Fortunately, in the eight years between my two children, the landscape of baby feeding shifted. The motto changed along the way from “breast is best” to “a fed baby is the best baby.” When we had our daughter, I had several high-risk pregnancy conditions and a challenging birth necessitating two surgeries. This time I managed a longer maternity leave of three months and wireless pumps had infiltrated the market, all of which led me to hope I would have more success. Despite constant pumping, I was barely making an ounce of breastmilk a few times a day. Alone at home, pumping made it hard to hold my daughter. If I had the pump on and she woke up crying, I couldn’t snuggle her with the plastic attachments in the way. I was spending more time pumping and less time holding her than I wanted. I started wondering what was more important – her getting this tiny amount of breastmilk or her getting the most physical touch and affection that would help her feel close to me?

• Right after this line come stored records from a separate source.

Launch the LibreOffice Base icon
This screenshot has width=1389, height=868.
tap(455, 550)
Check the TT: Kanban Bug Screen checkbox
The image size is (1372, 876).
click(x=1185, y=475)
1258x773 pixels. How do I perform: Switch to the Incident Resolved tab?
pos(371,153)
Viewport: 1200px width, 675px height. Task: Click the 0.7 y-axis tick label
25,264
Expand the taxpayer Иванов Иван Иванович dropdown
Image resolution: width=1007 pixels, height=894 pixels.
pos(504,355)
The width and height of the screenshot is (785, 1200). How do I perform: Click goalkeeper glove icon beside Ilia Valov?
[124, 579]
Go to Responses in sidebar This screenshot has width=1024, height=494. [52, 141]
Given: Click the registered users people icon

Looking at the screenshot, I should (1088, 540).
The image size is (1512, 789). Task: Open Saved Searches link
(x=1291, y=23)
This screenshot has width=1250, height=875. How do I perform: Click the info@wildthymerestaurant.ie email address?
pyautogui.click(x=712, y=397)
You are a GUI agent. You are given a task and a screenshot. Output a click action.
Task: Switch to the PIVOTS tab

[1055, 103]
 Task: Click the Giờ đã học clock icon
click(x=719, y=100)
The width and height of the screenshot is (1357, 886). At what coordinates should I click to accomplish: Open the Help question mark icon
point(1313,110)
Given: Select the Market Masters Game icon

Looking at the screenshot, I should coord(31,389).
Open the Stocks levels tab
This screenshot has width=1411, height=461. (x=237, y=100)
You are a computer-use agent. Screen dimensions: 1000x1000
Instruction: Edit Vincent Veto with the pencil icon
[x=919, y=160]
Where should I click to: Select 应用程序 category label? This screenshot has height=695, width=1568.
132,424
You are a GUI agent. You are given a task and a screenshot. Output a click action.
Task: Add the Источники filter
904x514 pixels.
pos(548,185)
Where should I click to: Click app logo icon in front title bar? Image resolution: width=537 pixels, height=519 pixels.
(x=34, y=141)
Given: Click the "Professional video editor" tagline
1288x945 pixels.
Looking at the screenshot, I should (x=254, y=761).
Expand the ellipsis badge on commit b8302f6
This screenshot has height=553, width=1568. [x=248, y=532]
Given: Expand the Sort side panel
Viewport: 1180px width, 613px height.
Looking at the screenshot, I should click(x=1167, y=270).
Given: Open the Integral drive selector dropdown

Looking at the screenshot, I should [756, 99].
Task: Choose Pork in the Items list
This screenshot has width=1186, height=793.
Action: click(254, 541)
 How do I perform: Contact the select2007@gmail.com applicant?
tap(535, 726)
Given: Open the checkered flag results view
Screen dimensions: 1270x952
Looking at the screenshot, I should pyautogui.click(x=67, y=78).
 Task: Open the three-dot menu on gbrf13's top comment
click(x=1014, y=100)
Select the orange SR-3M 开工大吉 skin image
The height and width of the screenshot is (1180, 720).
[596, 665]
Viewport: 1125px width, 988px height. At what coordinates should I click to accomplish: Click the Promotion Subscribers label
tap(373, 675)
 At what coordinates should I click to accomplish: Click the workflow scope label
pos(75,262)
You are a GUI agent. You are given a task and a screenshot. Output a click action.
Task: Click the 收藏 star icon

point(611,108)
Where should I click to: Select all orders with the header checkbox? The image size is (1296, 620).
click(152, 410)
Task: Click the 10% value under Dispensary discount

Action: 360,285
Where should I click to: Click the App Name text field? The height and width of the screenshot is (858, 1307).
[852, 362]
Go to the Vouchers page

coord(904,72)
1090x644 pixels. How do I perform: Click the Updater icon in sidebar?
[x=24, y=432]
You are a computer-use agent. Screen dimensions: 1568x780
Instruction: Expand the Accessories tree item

When our daughter was about five weeks old, I was pumping in my rocking chair at 2 o’clock in the morning when she started crying, stirring with awareness that she was hungry and wanting to be held and fed. My fears about her not having breastmilk were contending with my concerns about not holding her, and I was stressed. Eventually I was able to resolve my feeding dilemma by using a DBT practice called “wise mind.” Wise mind is based on the idea that people have three states of mind in any given situation: rational, emotional and wise. The rational part of your mind is driven by logic, whereas the emotional part of your mind is motivated by feelings. These two ways of thinking can come together, forming a wise portion of your mind, the space where our emotional and rational minds overlap. Some describe it as the middle ground or a compromise that respects your feelings but also honors what you know through your rational thought process. Ideally wise mind is a synthesis that helps you move closer to a healthy solution for your conflict.

My emotional mind was feeling sad and frustrated about not being able to breastfeed her, as well as anxious that she wouldn’t be healthy. In my rational mind, I knew there were many healthy people who were formula fed, there are numerous factors that determine health (genetics, environment, physical and emotional) and that I had given breastfeeding my best effort. I was able to synthesize these two seemingly contradictory ways of thinking into a wise mind: while I accepted that I was sad and frustrated, I decided to give up pumping that night so that I could work on being physically closer to her, holding and bonding with her and enjoying my baby girl that I had waited so long for. Picking up my daughter and holding her close, I set off to the kitchen to mix up some formula. Feeding her in the rocker she happily dozed off, snuggling up to me. From that night forward, I had more sleep and eventually worked my way out of my sadness that I wasn’t able to breastfeed her.

Breastfeeding is a great way to feed your baby – good for them, healthy, helps formulate attachments and makes financial sense, too. If it works out, that’s great. Of course, I wished it had worked out for me. When it doesn’t work, or if someone choses for themselves and their family not to breastfeed, please consider it their own personal choice to be respected.